## Task statement
Reproduce the following material line for line, with no changes.

** Start **

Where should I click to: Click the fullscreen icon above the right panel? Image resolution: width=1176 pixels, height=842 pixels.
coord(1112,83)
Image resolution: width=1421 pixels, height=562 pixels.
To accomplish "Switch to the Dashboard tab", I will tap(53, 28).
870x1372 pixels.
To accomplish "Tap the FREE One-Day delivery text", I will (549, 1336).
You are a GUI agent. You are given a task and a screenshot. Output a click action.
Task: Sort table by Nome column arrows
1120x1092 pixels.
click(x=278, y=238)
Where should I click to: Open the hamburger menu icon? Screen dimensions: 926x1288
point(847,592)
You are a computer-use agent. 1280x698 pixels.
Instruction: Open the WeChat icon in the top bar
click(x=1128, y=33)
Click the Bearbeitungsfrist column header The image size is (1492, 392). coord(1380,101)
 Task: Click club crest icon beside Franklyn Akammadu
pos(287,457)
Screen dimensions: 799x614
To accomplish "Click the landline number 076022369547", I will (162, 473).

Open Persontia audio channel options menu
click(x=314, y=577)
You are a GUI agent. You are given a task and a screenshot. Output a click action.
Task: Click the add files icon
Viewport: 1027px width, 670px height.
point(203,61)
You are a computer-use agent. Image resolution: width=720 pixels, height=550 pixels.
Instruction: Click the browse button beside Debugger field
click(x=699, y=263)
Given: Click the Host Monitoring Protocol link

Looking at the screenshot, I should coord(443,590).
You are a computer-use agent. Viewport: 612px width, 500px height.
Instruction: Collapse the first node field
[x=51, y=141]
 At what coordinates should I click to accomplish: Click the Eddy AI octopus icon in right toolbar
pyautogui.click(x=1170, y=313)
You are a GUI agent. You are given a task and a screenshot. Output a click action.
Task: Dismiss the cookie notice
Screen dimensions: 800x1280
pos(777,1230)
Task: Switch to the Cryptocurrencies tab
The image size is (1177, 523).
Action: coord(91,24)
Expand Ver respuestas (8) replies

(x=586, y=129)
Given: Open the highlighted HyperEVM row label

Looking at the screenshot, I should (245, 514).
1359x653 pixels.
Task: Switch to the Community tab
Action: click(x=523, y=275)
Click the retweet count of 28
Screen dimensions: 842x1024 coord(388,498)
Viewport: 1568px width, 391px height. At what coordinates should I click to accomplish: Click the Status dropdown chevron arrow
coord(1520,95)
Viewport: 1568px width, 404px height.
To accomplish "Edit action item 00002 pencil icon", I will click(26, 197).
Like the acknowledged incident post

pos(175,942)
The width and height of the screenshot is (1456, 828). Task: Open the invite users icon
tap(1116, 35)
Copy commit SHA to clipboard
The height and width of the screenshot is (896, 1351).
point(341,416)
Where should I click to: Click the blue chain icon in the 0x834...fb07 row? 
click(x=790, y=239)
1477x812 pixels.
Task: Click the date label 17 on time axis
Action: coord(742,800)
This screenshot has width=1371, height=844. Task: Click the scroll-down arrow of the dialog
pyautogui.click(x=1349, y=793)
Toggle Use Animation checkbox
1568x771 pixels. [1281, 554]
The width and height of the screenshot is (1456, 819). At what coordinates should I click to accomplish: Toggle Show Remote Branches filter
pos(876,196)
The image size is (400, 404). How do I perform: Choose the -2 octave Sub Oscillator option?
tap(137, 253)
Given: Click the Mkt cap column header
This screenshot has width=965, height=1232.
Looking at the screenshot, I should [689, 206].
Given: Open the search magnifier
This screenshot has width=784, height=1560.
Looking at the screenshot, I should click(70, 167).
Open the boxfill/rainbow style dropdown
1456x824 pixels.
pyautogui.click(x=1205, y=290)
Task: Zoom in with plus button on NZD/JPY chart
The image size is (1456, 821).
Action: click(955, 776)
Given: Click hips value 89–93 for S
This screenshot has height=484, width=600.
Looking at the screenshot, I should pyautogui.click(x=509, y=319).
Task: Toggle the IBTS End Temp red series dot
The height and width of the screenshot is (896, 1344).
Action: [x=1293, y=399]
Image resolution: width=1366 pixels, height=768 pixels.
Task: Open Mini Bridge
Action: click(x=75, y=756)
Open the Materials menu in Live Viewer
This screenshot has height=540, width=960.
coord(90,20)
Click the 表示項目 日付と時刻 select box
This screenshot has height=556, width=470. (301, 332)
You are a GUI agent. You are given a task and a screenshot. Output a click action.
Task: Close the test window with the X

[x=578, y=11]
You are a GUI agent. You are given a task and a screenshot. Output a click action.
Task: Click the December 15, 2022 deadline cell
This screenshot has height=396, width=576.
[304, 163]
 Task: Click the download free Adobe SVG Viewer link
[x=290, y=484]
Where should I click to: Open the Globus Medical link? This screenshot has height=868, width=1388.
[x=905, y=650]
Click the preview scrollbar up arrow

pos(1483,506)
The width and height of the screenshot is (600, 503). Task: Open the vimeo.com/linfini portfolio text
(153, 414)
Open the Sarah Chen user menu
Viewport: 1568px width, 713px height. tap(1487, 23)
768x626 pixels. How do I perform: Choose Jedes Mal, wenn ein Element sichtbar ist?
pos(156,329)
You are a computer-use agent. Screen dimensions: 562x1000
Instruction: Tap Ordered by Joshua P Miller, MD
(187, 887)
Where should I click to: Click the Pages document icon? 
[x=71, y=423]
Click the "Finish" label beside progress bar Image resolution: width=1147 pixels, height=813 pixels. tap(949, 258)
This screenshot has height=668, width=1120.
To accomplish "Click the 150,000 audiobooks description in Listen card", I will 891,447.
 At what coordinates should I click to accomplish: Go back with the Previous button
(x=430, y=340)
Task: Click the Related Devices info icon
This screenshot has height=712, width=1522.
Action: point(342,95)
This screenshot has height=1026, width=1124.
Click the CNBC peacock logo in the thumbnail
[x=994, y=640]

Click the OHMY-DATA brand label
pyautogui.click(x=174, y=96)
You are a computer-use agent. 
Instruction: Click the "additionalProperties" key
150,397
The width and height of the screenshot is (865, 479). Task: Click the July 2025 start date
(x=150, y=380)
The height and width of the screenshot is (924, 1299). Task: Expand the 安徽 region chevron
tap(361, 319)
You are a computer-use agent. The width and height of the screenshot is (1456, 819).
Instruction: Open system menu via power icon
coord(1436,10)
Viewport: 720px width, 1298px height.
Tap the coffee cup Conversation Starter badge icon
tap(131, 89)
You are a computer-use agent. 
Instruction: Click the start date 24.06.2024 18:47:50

** End **

## Response to this task
Where should I click to: Click the fullscreen icon above the right panel? Image resolution: width=1176 pixels, height=842 pixels.
coord(1112,83)
Image resolution: width=1421 pixels, height=562 pixels.
To accomplish "Switch to the Dashboard tab", I will tap(53, 28).
870x1372 pixels.
To accomplish "Tap the FREE One-Day delivery text", I will (549, 1336).
You are a GUI agent. You are given a task and a screenshot. Output a click action.
Task: Sort table by Nome column arrows
1120x1092 pixels.
click(x=278, y=238)
Where should I click to: Open the hamburger menu icon? Screen dimensions: 926x1288
point(847,592)
You are a computer-use agent. 1280x698 pixels.
Instruction: Open the WeChat icon in the top bar
click(x=1128, y=33)
Click the Bearbeitungsfrist column header The image size is (1492, 392). coord(1380,101)
 Task: Click club crest icon beside Franklyn Akammadu
pos(287,457)
Screen dimensions: 799x614
To accomplish "Click the landline number 076022369547", I will (162, 473).

Open Persontia audio channel options menu
click(x=314, y=577)
You are a GUI agent. You are given a task and a screenshot. Output a click action.
Task: Click the add files icon
Viewport: 1027px width, 670px height.
point(203,61)
You are a computer-use agent. Image resolution: width=720 pixels, height=550 pixels.
Instruction: Click the browse button beside Debugger field
click(x=699, y=263)
Given: Click the Host Monitoring Protocol link

Looking at the screenshot, I should coord(443,590).
You are a computer-use agent. Viewport: 612px width, 500px height.
Instruction: Collapse the first node field
[x=51, y=141]
 At what coordinates should I click to accomplish: Click the Eddy AI octopus icon in right toolbar
pyautogui.click(x=1170, y=313)
You are a GUI agent. You are given a task and a screenshot. Output a click action.
Task: Dismiss the cookie notice
Screen dimensions: 800x1280
pos(777,1230)
Task: Switch to the Cryptocurrencies tab
The image size is (1177, 523).
Action: coord(91,24)
Expand Ver respuestas (8) replies

(x=586, y=129)
Given: Open the highlighted HyperEVM row label

Looking at the screenshot, I should (245, 514).
1359x653 pixels.
Task: Switch to the Community tab
Action: click(x=523, y=275)
Click the retweet count of 28
Screen dimensions: 842x1024 coord(388,498)
Viewport: 1568px width, 391px height. At what coordinates should I click to accomplish: Click the Status dropdown chevron arrow
coord(1520,95)
Viewport: 1568px width, 404px height.
To accomplish "Edit action item 00002 pencil icon", I will click(26, 197).
Like the acknowledged incident post

pos(175,942)
The width and height of the screenshot is (1456, 828). Task: Open the invite users icon
tap(1116, 35)
Copy commit SHA to clipboard
The height and width of the screenshot is (896, 1351).
point(341,416)
Where should I click to: Click the blue chain icon in the 0x834...fb07 row? 
click(x=790, y=239)
1477x812 pixels.
Task: Click the date label 17 on time axis
Action: coord(742,800)
This screenshot has width=1371, height=844. Task: Click the scroll-down arrow of the dialog
pyautogui.click(x=1349, y=793)
Toggle Use Animation checkbox
1568x771 pixels. [1281, 554]
The width and height of the screenshot is (1456, 819). At what coordinates should I click to accomplish: Toggle Show Remote Branches filter
pos(876,196)
The image size is (400, 404). How do I perform: Choose the -2 octave Sub Oscillator option?
tap(137, 253)
Given: Click the Mkt cap column header
This screenshot has width=965, height=1232.
Looking at the screenshot, I should [689, 206].
Given: Open the search magnifier
This screenshot has width=784, height=1560.
Looking at the screenshot, I should click(70, 167).
Open the boxfill/rainbow style dropdown
1456x824 pixels.
pyautogui.click(x=1205, y=290)
Task: Zoom in with plus button on NZD/JPY chart
The image size is (1456, 821).
Action: click(955, 776)
Given: Click hips value 89–93 for S
This screenshot has height=484, width=600.
Looking at the screenshot, I should pyautogui.click(x=509, y=319).
Task: Toggle the IBTS End Temp red series dot
The height and width of the screenshot is (896, 1344).
Action: [x=1293, y=399]
Image resolution: width=1366 pixels, height=768 pixels.
Task: Open Mini Bridge
Action: click(x=75, y=756)
Open the Materials menu in Live Viewer
This screenshot has height=540, width=960.
coord(90,20)
Click the 表示項目 日付と時刻 select box
This screenshot has height=556, width=470. (301, 332)
You are a GUI agent. You are given a task and a screenshot. Output a click action.
Task: Close the test window with the X

[x=578, y=11]
You are a GUI agent. You are given a task and a screenshot. Output a click action.
Task: Click the December 15, 2022 deadline cell
This screenshot has height=396, width=576.
[304, 163]
 Task: Click the download free Adobe SVG Viewer link
[x=290, y=484]
Where should I click to: Open the Globus Medical link? This screenshot has height=868, width=1388.
[x=905, y=650]
Click the preview scrollbar up arrow

pos(1483,506)
The width and height of the screenshot is (600, 503). Task: Open the vimeo.com/linfini portfolio text
(153, 414)
Open the Sarah Chen user menu
Viewport: 1568px width, 713px height. tap(1487, 23)
768x626 pixels. How do I perform: Choose Jedes Mal, wenn ein Element sichtbar ist?
pos(156,329)
You are a computer-use agent. Screen dimensions: 562x1000
Instruction: Tap Ordered by Joshua P Miller, MD
(187, 887)
Where should I click to: Click the Pages document icon? 
[x=71, y=423]
Click the "Finish" label beside progress bar Image resolution: width=1147 pixels, height=813 pixels. tap(949, 258)
This screenshot has height=668, width=1120.
To accomplish "Click the 150,000 audiobooks description in Listen card", I will 891,447.
 At what coordinates should I click to accomplish: Go back with the Previous button
(x=430, y=340)
Task: Click the Related Devices info icon
This screenshot has height=712, width=1522.
Action: point(342,95)
This screenshot has height=1026, width=1124.
Click the CNBC peacock logo in the thumbnail
[x=994, y=640]

Click the OHMY-DATA brand label
pyautogui.click(x=174, y=96)
You are a computer-use agent. 
Instruction: Click the "additionalProperties" key
150,397
The width and height of the screenshot is (865, 479). Task: Click the July 2025 start date
(x=150, y=380)
The height and width of the screenshot is (924, 1299). Task: Expand the 安徽 region chevron
tap(361, 319)
You are a computer-use agent. The width and height of the screenshot is (1456, 819).
Instruction: Open system menu via power icon
coord(1436,10)
Viewport: 720px width, 1298px height.
Tap the coffee cup Conversation Starter badge icon
tap(131, 89)
You are a computer-use agent. 
Instruction: Click the start date 24.06.2024 18:47:50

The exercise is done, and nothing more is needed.